(Rows showing where targets appear)
■ ■ ■ ■ ■

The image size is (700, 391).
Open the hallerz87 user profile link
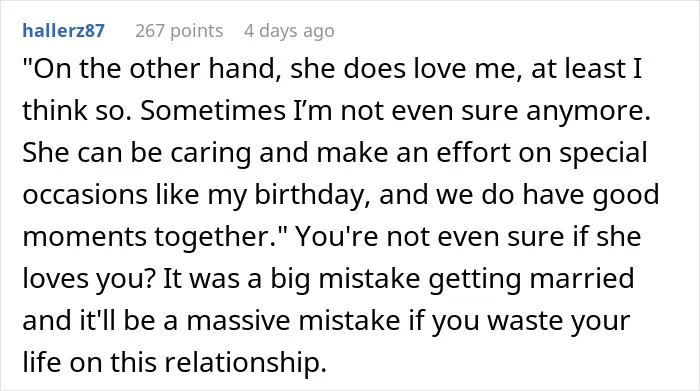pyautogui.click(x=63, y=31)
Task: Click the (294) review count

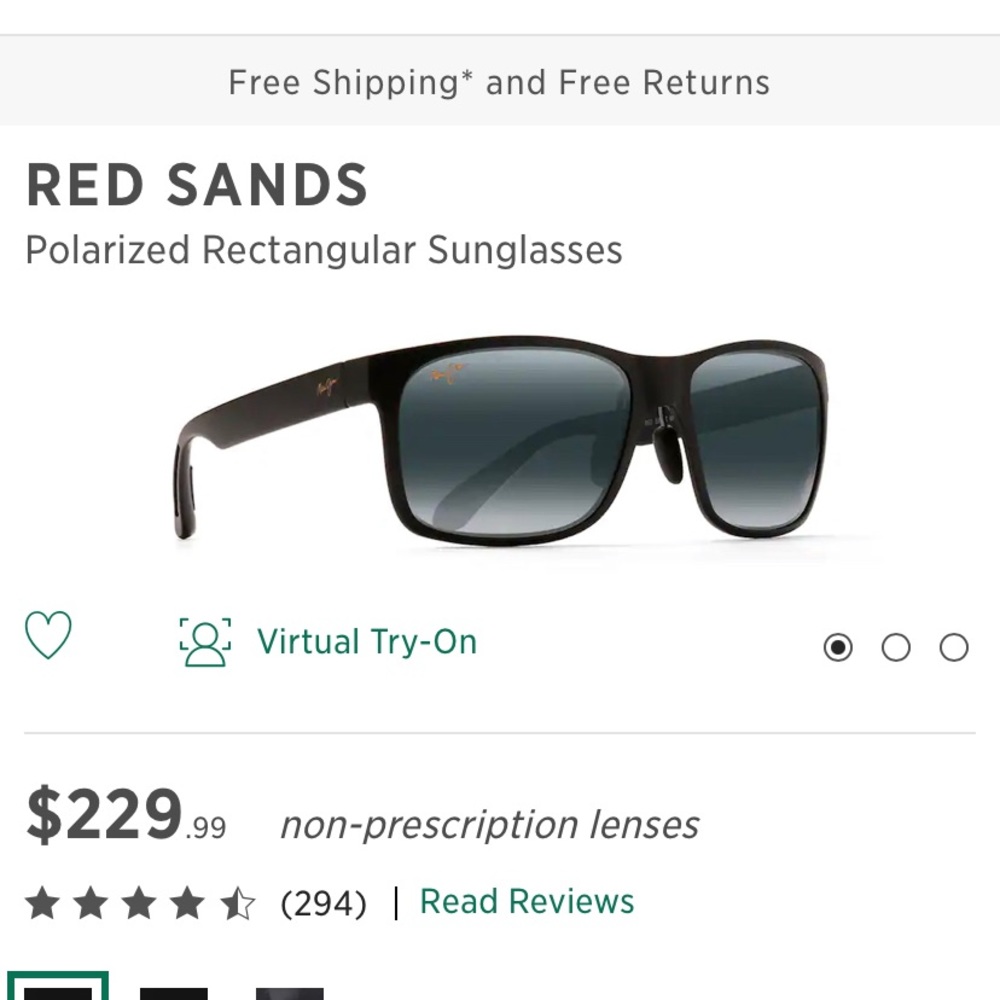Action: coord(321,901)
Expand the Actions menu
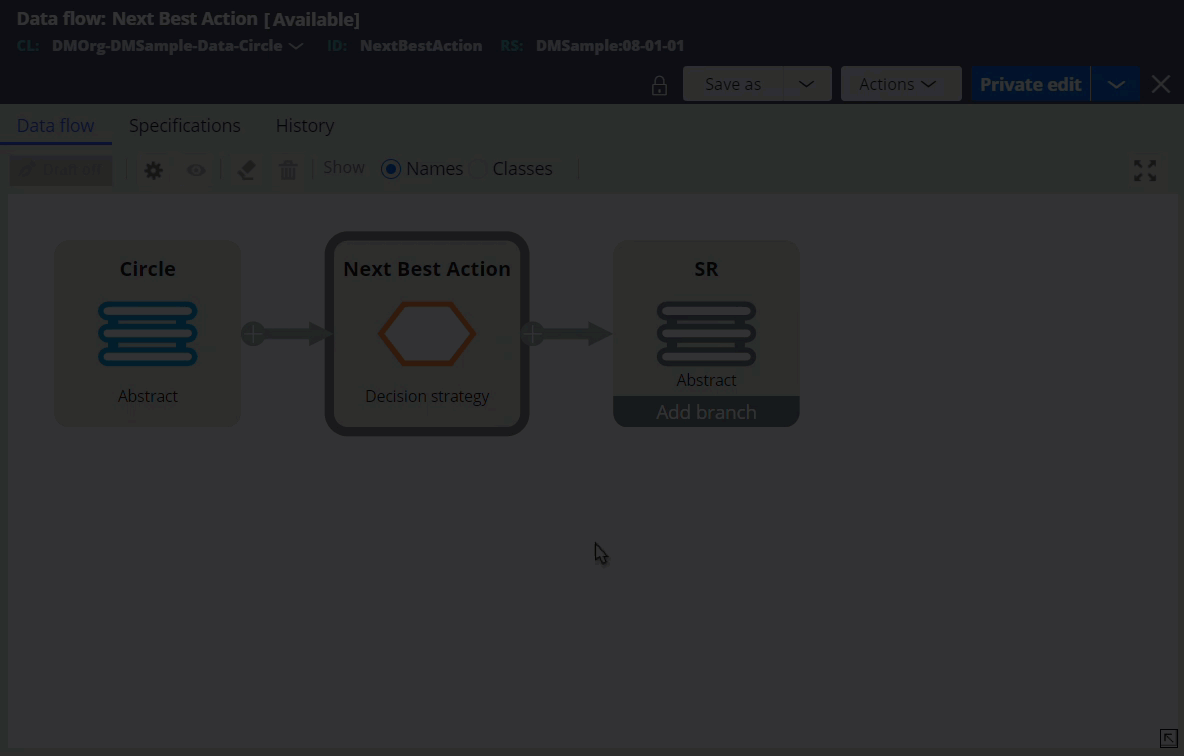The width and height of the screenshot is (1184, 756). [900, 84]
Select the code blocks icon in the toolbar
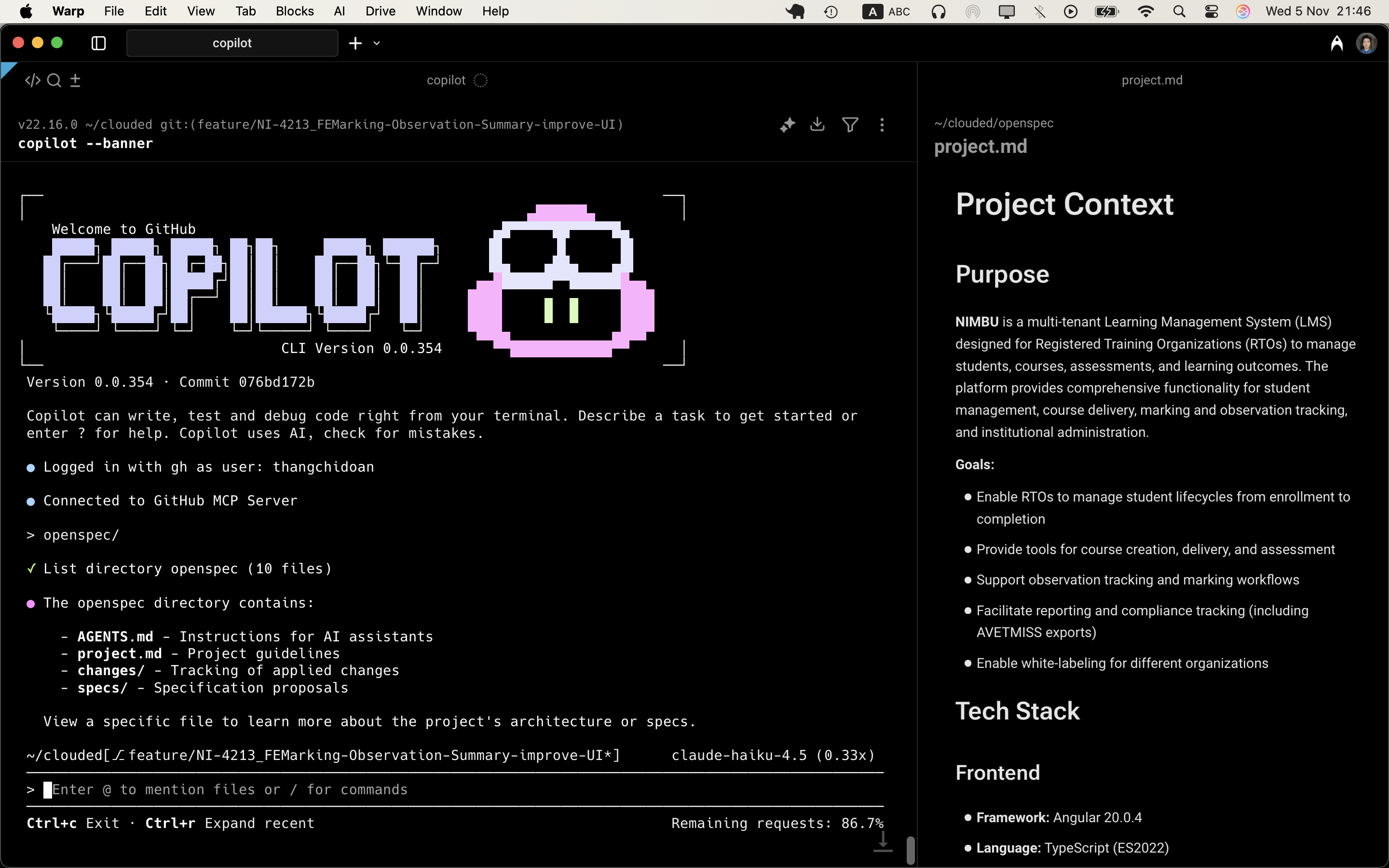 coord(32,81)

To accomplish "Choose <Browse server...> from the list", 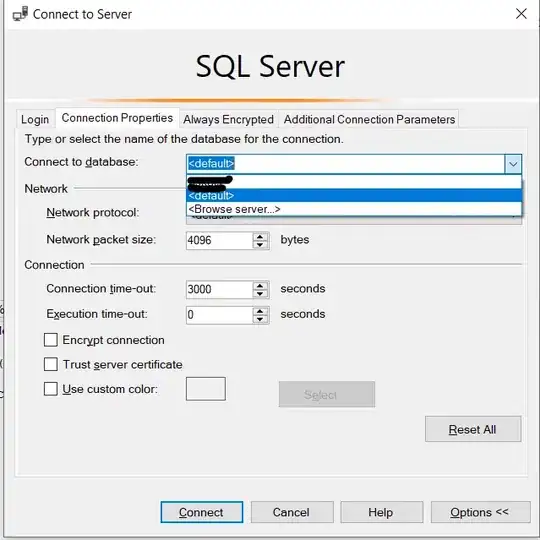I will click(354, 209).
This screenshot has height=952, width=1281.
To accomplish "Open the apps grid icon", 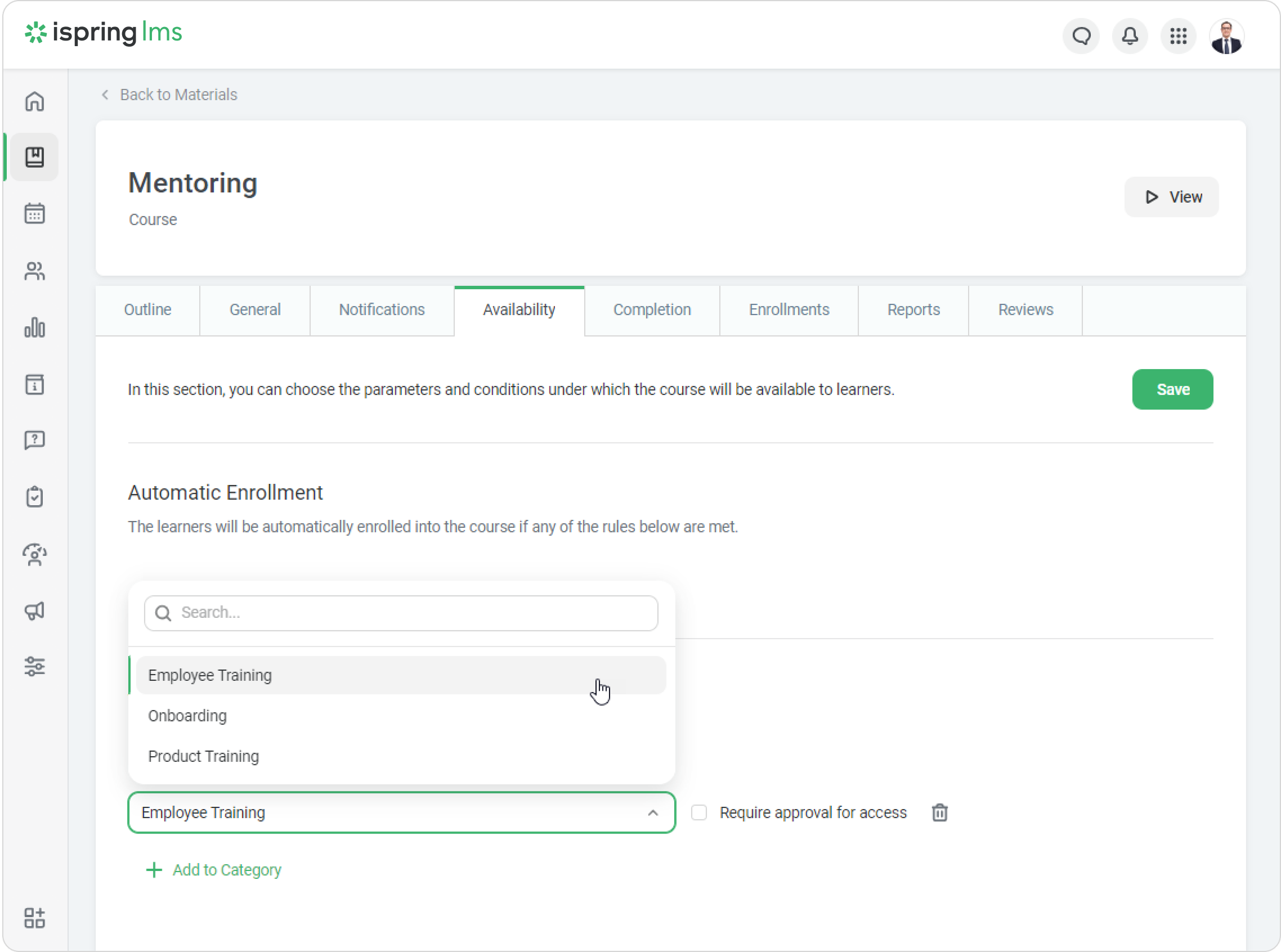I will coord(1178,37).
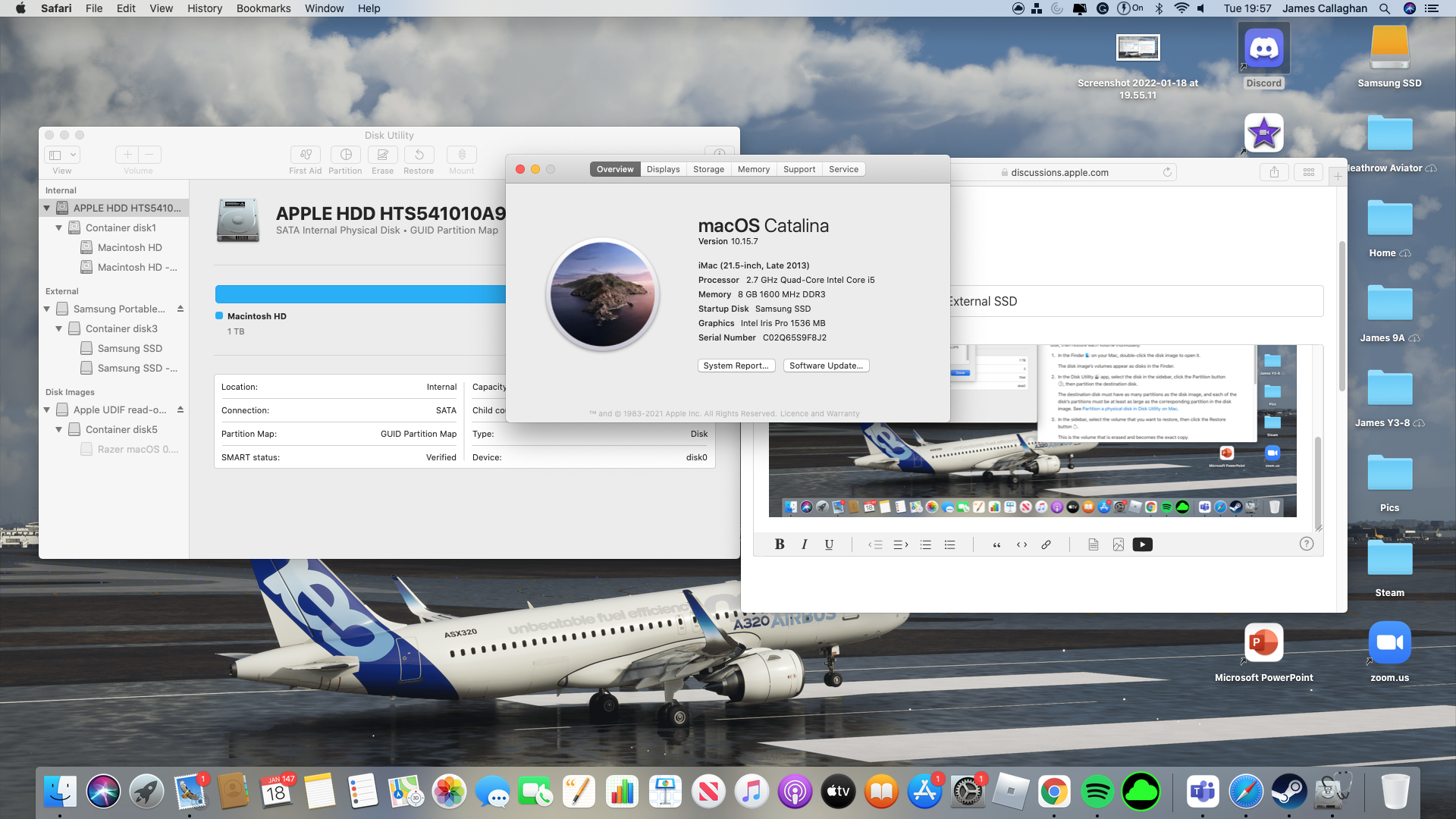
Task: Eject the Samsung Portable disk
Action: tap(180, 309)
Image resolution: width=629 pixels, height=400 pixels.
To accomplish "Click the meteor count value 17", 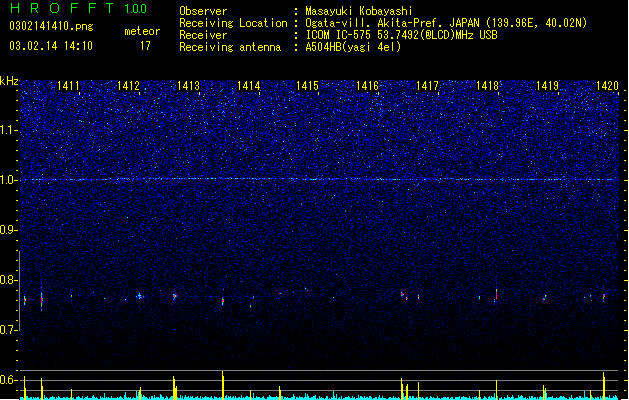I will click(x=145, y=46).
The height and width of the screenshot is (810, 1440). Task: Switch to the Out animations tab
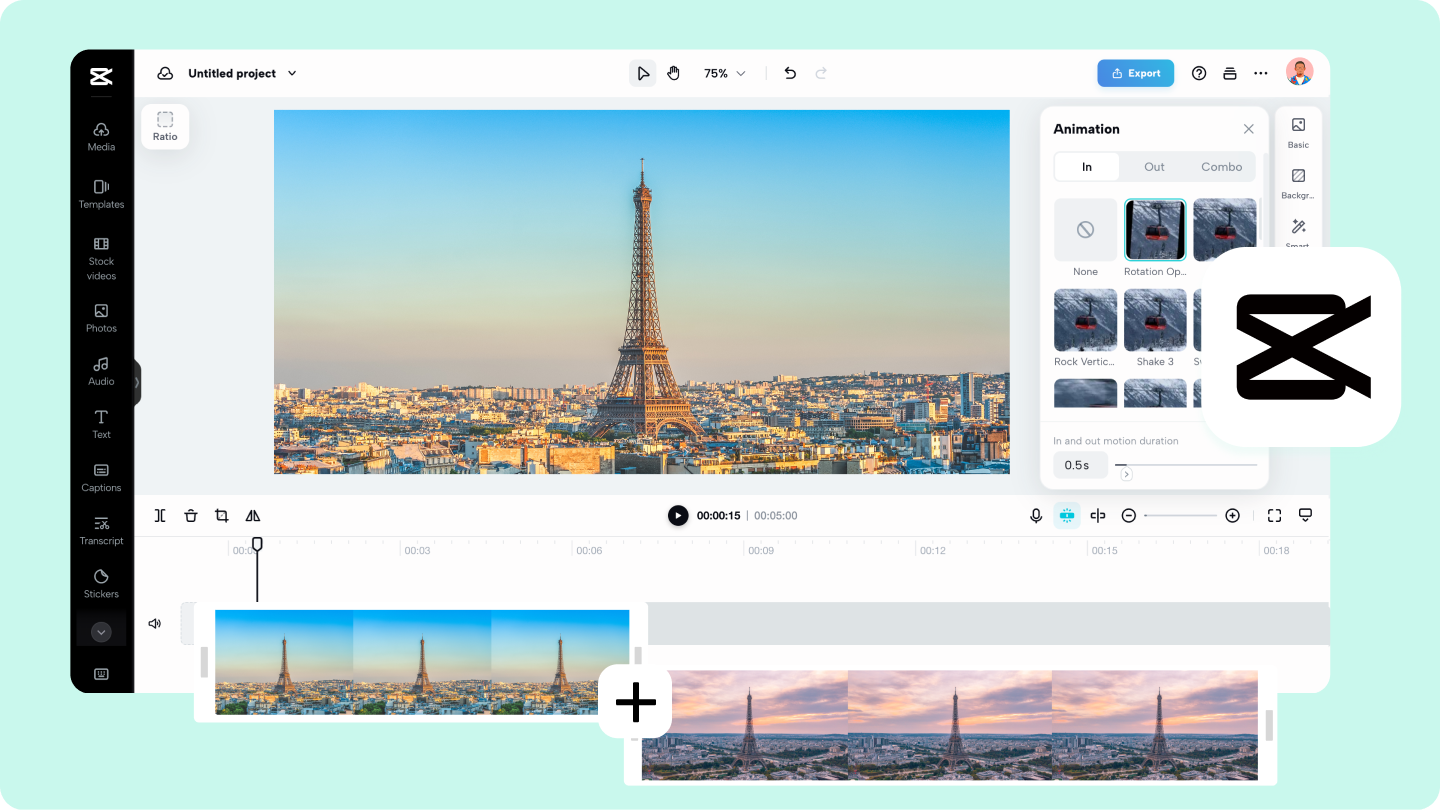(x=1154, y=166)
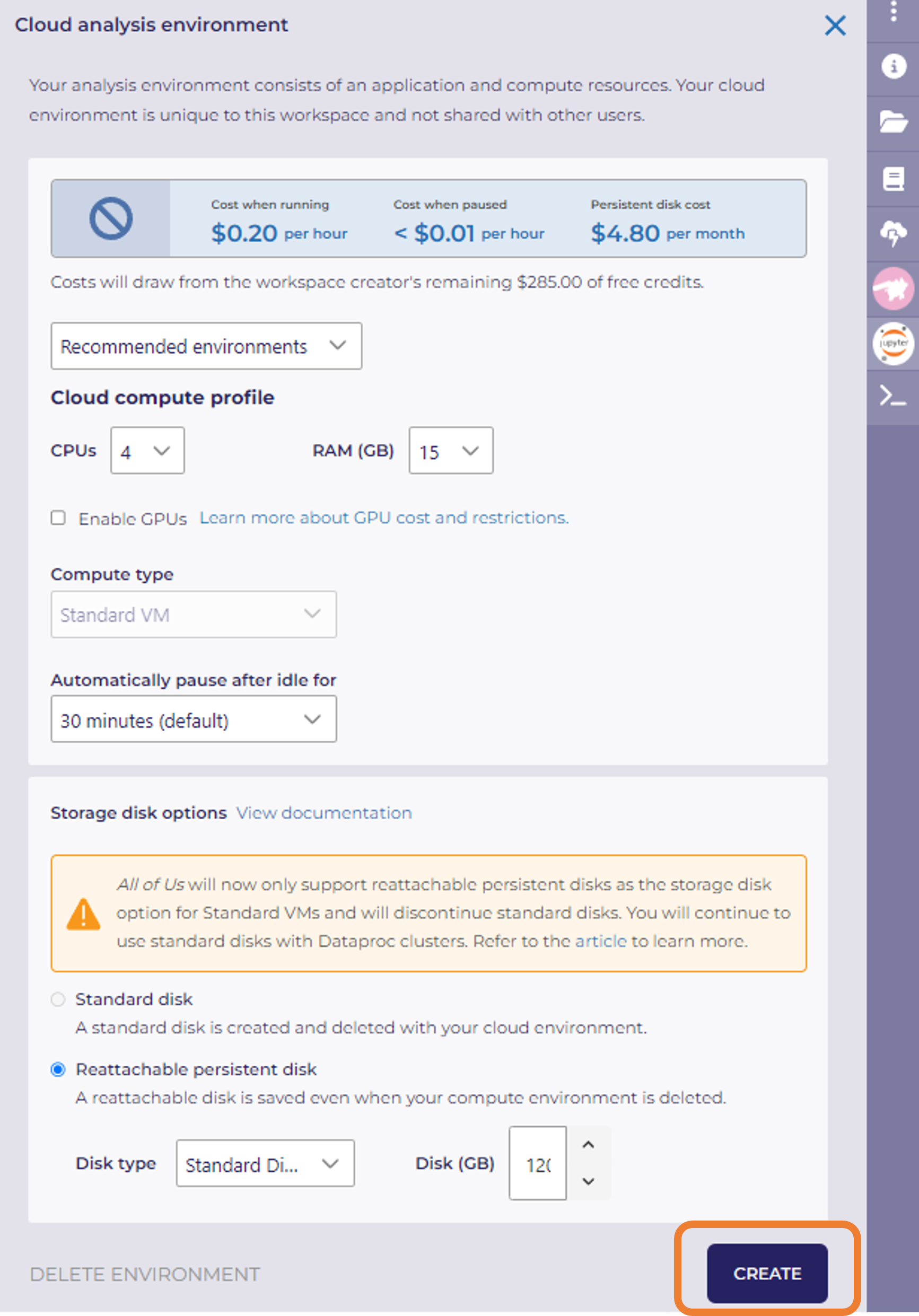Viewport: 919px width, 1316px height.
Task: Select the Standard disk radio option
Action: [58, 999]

■ ■ ■ ■ ■

STATED GOAL: Copy out everything from the start of the records down to the line containing "coord(32,81)", including that line, and leave the pictures out of your answer.

COMPLETED EXERCISE:
The image size is (700, 391).
Open the hallerz87 user profile link
pyautogui.click(x=63, y=31)
Task: Click the (294) review count

Action: coord(321,901)
Expand the Actions menu
The width and height of the screenshot is (1184, 756). [900, 84]
Select the code blocks icon in the toolbar
 coord(32,81)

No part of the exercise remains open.